## Requisitos da tarefa
Atualize as linhas que começam na que contém "The height and width of the screenshot is (720, 1280). In" e vão até a que contém "This screenshot has height=858, width=1193.": reproduza-as com "network-label" trocado por "signal-label", sem nenhuma outra alteração.

## Itens do exercício
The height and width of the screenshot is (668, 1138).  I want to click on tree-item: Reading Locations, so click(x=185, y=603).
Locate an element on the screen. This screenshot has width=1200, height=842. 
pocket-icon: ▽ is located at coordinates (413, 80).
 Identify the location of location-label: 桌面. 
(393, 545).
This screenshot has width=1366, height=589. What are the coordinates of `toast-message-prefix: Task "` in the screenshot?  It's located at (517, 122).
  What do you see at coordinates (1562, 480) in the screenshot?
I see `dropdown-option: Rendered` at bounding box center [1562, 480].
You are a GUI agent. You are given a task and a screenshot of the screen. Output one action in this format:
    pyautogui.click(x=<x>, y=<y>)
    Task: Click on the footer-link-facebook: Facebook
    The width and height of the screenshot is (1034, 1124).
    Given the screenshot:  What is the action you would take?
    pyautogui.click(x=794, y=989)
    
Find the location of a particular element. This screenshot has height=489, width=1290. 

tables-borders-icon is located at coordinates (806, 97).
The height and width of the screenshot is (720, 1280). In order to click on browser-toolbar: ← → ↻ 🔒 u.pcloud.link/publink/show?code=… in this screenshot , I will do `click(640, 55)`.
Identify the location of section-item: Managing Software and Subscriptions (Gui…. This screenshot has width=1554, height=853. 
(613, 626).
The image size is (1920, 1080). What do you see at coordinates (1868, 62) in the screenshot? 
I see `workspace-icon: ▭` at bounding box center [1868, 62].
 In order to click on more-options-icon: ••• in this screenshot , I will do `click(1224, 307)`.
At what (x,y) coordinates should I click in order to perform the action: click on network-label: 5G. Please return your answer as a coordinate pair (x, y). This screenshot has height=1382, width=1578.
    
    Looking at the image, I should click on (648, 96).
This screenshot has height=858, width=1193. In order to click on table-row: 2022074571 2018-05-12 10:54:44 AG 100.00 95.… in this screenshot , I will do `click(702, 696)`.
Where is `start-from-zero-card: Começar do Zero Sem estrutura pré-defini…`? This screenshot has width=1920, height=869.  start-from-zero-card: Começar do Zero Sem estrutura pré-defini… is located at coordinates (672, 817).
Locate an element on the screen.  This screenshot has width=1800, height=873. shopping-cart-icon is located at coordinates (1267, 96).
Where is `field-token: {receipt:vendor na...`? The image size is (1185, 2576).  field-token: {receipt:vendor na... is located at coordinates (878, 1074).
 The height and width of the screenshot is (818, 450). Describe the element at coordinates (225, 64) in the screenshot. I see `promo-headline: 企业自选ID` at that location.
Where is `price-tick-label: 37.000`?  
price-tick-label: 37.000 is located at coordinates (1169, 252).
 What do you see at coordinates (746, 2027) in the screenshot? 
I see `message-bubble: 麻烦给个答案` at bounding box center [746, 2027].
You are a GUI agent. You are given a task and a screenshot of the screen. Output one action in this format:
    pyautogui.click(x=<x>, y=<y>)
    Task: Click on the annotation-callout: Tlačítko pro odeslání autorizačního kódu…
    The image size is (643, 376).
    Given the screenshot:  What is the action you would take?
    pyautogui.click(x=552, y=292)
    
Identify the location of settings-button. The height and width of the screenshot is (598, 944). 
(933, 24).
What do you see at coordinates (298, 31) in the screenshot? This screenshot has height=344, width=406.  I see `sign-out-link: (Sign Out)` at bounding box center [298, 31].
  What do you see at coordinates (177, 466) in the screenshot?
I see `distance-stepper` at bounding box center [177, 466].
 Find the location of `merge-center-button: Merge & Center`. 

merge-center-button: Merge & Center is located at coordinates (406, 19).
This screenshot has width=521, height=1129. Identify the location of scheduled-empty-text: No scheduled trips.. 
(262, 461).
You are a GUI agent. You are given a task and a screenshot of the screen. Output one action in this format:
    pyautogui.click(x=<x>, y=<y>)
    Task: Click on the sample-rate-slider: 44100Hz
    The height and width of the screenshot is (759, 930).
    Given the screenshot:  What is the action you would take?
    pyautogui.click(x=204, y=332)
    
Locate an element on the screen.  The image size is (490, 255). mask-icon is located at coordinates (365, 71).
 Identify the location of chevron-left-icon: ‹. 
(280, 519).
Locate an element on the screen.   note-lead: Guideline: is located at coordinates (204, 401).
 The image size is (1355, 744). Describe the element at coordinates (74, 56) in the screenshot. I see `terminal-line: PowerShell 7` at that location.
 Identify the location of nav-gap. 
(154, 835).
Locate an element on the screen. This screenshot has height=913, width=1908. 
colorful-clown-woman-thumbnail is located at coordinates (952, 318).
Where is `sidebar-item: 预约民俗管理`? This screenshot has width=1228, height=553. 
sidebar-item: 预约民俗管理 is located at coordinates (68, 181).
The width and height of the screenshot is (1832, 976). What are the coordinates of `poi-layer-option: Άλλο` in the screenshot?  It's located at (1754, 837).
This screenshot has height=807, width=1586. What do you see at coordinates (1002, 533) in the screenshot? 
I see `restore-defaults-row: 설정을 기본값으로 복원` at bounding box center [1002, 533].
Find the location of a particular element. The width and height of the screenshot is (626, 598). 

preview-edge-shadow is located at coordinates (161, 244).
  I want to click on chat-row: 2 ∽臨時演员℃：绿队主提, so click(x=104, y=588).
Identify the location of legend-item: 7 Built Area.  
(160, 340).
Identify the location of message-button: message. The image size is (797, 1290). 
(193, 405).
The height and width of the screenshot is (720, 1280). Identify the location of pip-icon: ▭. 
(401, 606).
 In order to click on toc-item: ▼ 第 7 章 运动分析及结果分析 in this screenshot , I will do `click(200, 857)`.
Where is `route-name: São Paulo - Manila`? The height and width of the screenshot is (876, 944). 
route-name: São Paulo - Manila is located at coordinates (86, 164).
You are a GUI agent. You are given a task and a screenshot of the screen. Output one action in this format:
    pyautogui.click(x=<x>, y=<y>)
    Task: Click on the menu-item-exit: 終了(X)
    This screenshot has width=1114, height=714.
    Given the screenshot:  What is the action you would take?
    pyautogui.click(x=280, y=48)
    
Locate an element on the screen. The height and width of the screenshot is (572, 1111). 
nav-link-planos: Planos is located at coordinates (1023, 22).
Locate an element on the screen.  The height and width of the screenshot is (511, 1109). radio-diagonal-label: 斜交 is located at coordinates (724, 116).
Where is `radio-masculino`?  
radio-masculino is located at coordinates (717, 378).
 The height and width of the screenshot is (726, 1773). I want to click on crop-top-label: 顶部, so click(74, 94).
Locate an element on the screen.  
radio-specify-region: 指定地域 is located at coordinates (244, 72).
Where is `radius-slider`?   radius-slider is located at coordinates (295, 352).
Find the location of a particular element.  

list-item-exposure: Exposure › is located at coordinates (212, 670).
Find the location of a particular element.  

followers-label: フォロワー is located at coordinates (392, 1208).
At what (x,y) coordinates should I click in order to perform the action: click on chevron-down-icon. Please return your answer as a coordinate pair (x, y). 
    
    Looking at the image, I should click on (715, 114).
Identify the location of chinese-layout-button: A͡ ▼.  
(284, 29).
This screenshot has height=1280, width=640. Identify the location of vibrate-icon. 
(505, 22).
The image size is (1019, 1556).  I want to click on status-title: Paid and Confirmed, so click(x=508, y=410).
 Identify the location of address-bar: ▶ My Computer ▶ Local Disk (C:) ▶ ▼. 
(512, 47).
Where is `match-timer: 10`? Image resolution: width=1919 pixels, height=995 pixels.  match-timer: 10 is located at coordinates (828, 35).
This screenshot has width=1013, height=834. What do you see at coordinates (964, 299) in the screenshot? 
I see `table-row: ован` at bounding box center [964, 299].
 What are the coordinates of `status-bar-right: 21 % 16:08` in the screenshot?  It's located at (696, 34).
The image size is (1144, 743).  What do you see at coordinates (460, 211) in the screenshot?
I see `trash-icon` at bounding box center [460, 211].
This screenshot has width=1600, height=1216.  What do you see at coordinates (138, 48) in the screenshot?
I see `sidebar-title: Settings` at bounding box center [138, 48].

## Seção de resposta
The height and width of the screenshot is (720, 1280). In order to click on browser-toolbar: ← → ↻ 🔒 u.pcloud.link/publink/show?code=… in this screenshot , I will do `click(640, 55)`.
Identify the location of section-item: Managing Software and Subscriptions (Gui…. This screenshot has width=1554, height=853. 
(613, 626).
The image size is (1920, 1080). What do you see at coordinates (1868, 62) in the screenshot? 
I see `workspace-icon: ▭` at bounding box center [1868, 62].
 In order to click on more-options-icon: ••• in this screenshot , I will do `click(1224, 307)`.
At what (x,y) coordinates should I click in order to perform the action: click on signal-label: 5G. Please return your answer as a coordinate pair (x, y). This screenshot has height=1382, width=1578.
    
    Looking at the image, I should click on (648, 96).
This screenshot has height=858, width=1193. In order to click on table-row: 2022074571 2018-05-12 10:54:44 AG 100.00 95.… in this screenshot , I will do `click(702, 696)`.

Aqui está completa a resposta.